To confirm what has been said, Jesus makes a biblical quotation and chooses it very well, taking it from the Torah in which the Sadducees believe also; he takes it from the third chapter of the Book of Exodus, where is the well-known story of the burning bush that burns and is not consumed and from which comes forth the voice of God who introduces himself thus: "I am the God of Abraham, the God of Isaac and the God of Jacob."
It is a strange form of God's self-presentation because the gods of antiquity, the pagan gods, were all gods of a particular place. Melkart was the god worshipped at Arabat Amon, currently in Amman. He ruled there and not elsewhere. The god Hadad was the god worshipped in Damascus. Amon was the god of the Egyptians and the god of Thebes. The God of Israel is not presented as the God of a place; does not say, 'I am the God of Jerusalem,' no; 'I am God who has established a relationship of love with the people, with Abraham, with Isaac, with Jacob.'
It is extraordinary how Jesus draws from the Pentateuch the foundation of the faith in the resurrection because it rests on the center of God's revelation in the Old Testament; God established a relationship of friendship with the people, with the patriarchs. God could have done without Abraham, but he established a relationship of love with him; God is faithful to his love and the power of death but cannot present Himself as the God of Abraham, Isaac, and Jacob if they are dead forever. It would be a God who presents himself as unfaithful to the love he has established with these people.
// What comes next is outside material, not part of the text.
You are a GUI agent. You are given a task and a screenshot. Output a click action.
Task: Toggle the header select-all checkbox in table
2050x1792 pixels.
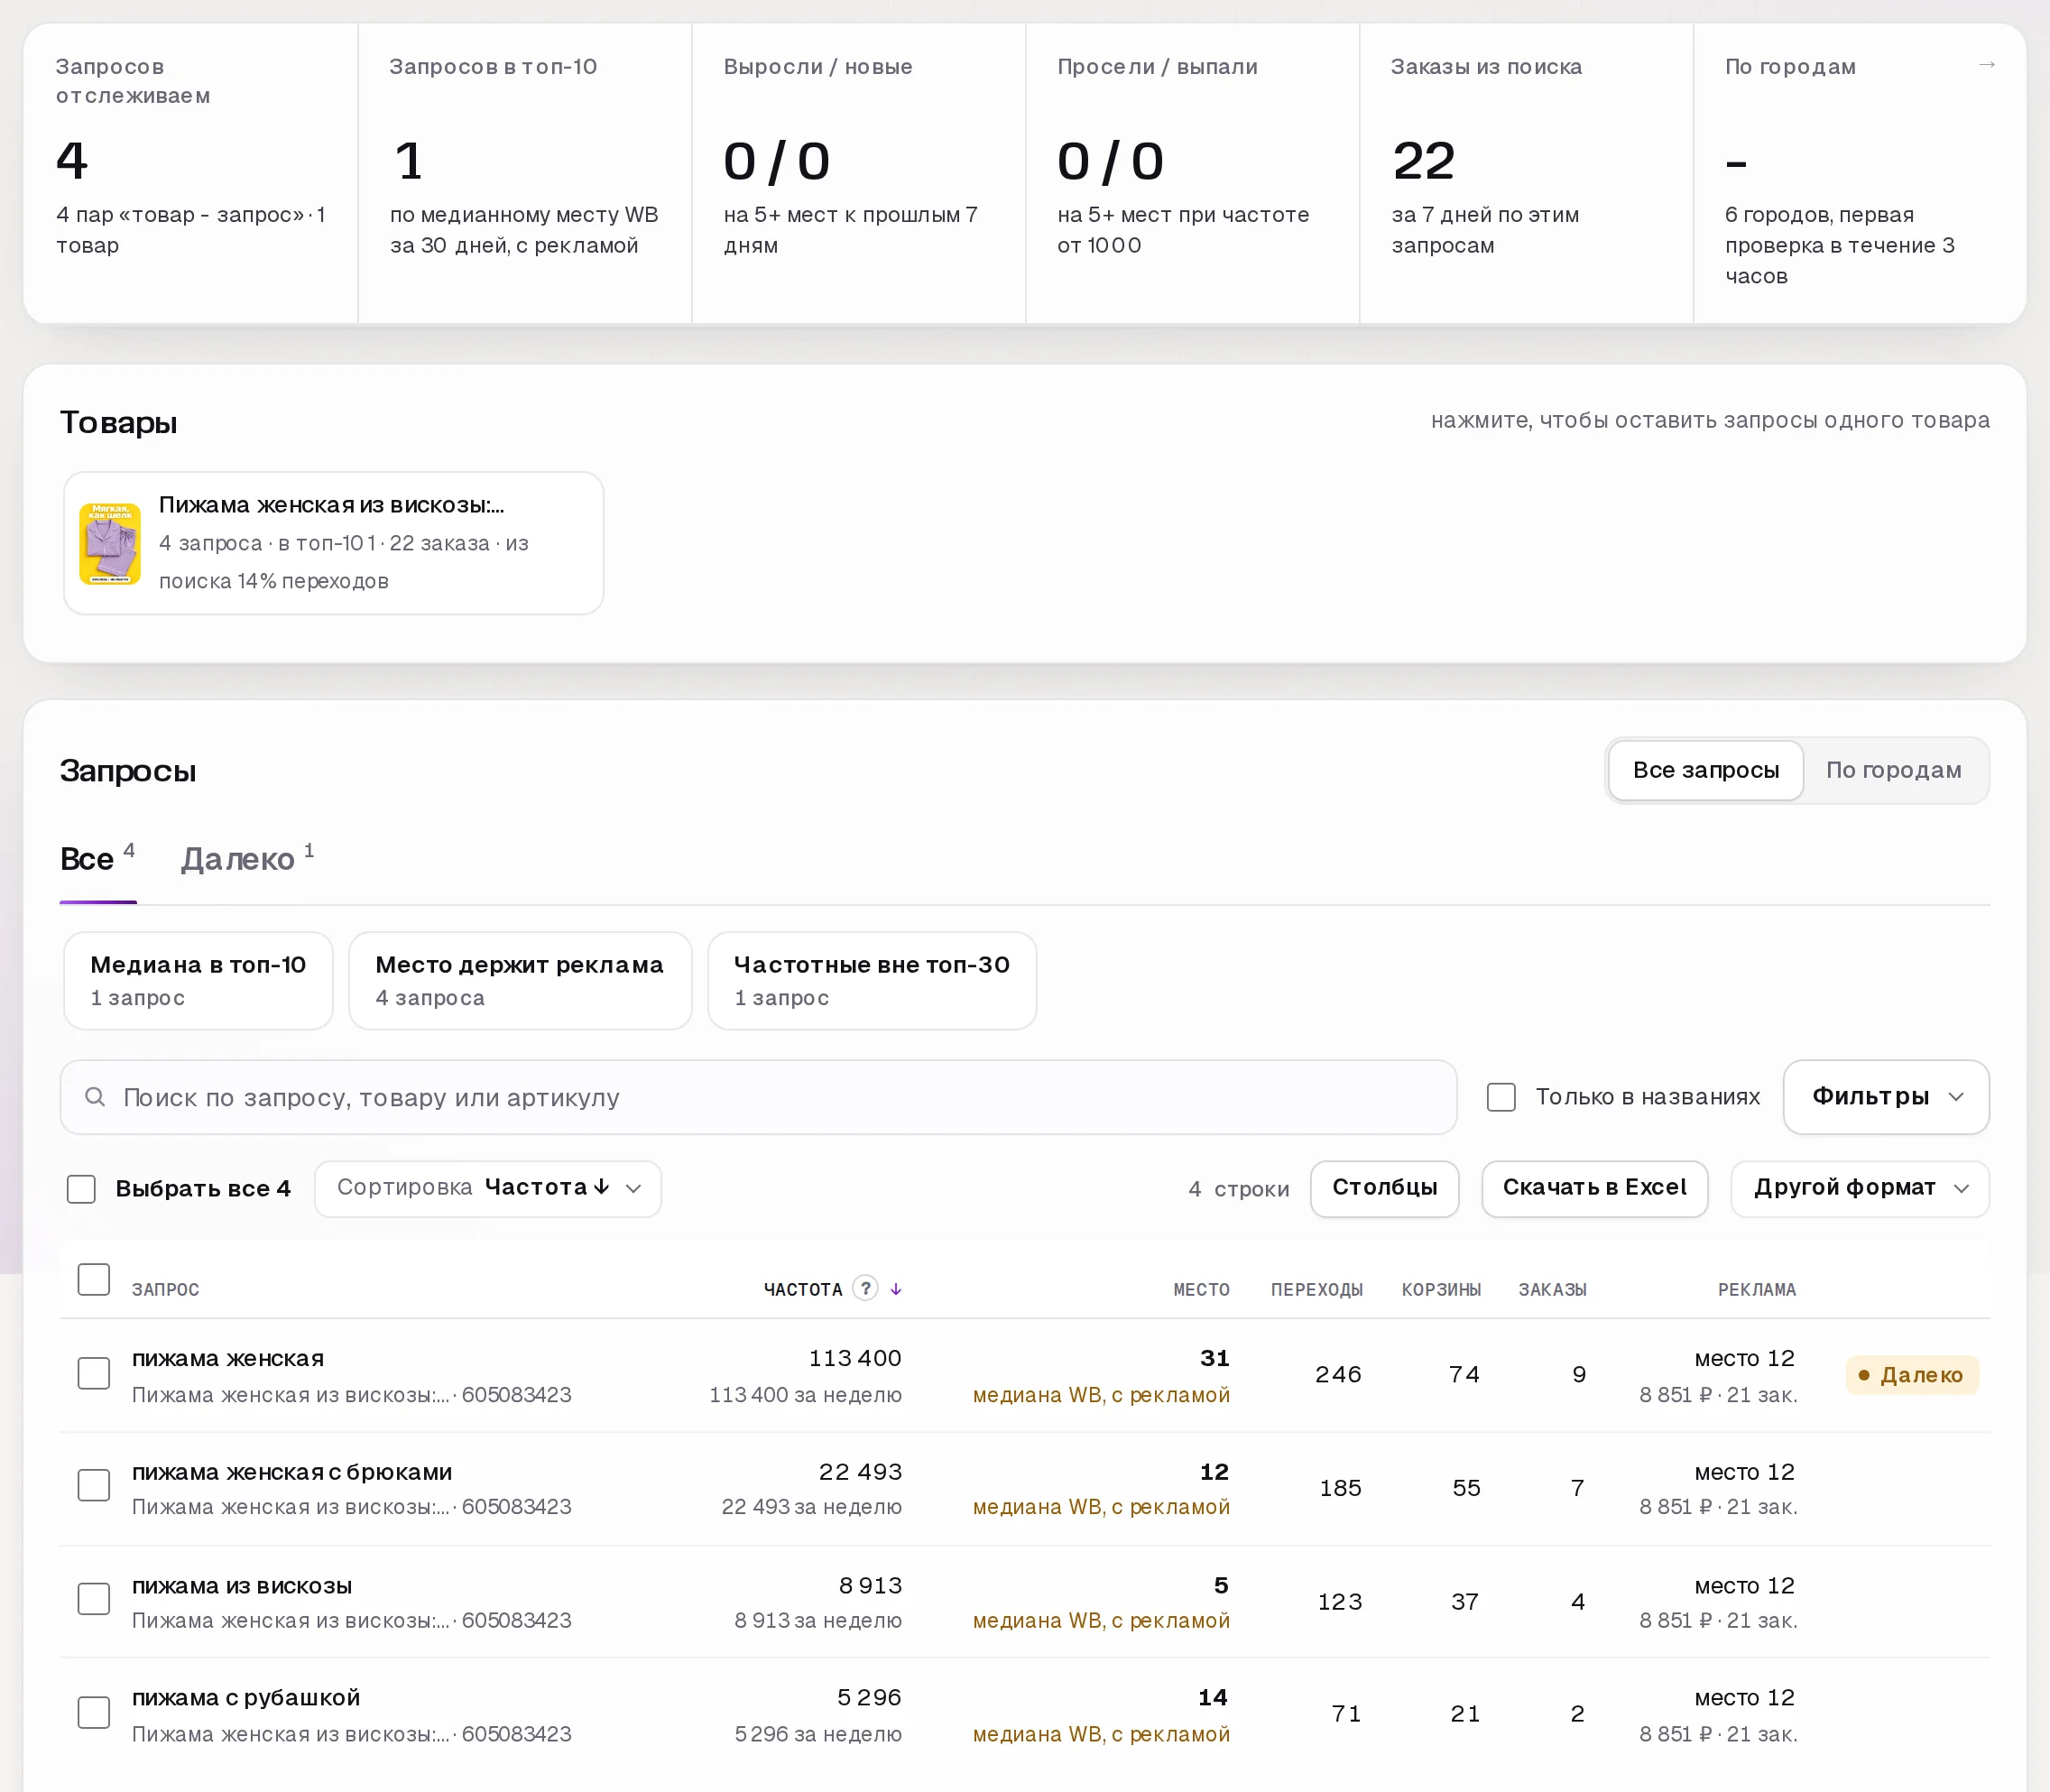pos(94,1279)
This means that death cannot destroy those bonds that God has established. So, the answer to the question of man's destiny is not to be sought in our instinctive rejection of death, nor the reasonings about the immortality of the soul, however admirable they may be, but in that relationship of love which the psalmists have already intuited: 'If there is a God, man cannot but be immortal because God is faithful to his love.’ The psalmists understood this well.
Psalm 16, where the pray-er turns to his God, with whom he has established a lifelong love relationship, he says to God: 'Now I am old, I know that I am waiting for Sheol, but there is a problem; we are both in love, and lovers can no longer do without each other. I cannot do without you, but you cannot do without me.' What will happen? The conclusion of Psalm 16: “For you will not abandon my soul to Sheol, nor let your devout one see the pit.” But this translation is incorrect; they translate as 'devout,’ but the Hebrew text reads, 'you cannot let your hasid hesed,' let your lover, your beloved, see the pit.
What will happen? 'I don't know, but I know that you are faithful to love, and then you will show me the way of life, “you will show me the path to life, abounding joy in your presence, the delights at your right hand forever.” This means to have understood the self-presentation of God as the God who raises not the dead but gives immortal life to the living.
If there is a God who loves man, man is immortal. God cannot allow death to overcome. Jesus says that God is the God of the living, and because of the life that God gives them, they will no longer die. So, the God of Jesus is not the God who raises the dead, who brings them back to their former life; he is the God who resurrects the living, that is, who gives his own life to the living, and this life cannot be touched by biological death.
This gift of his life is what today we call 'resurrection.’ To resurrect means to welcome this gift that God gives us of his own life, immortal life.
I wish you all a good Sunday and a good week.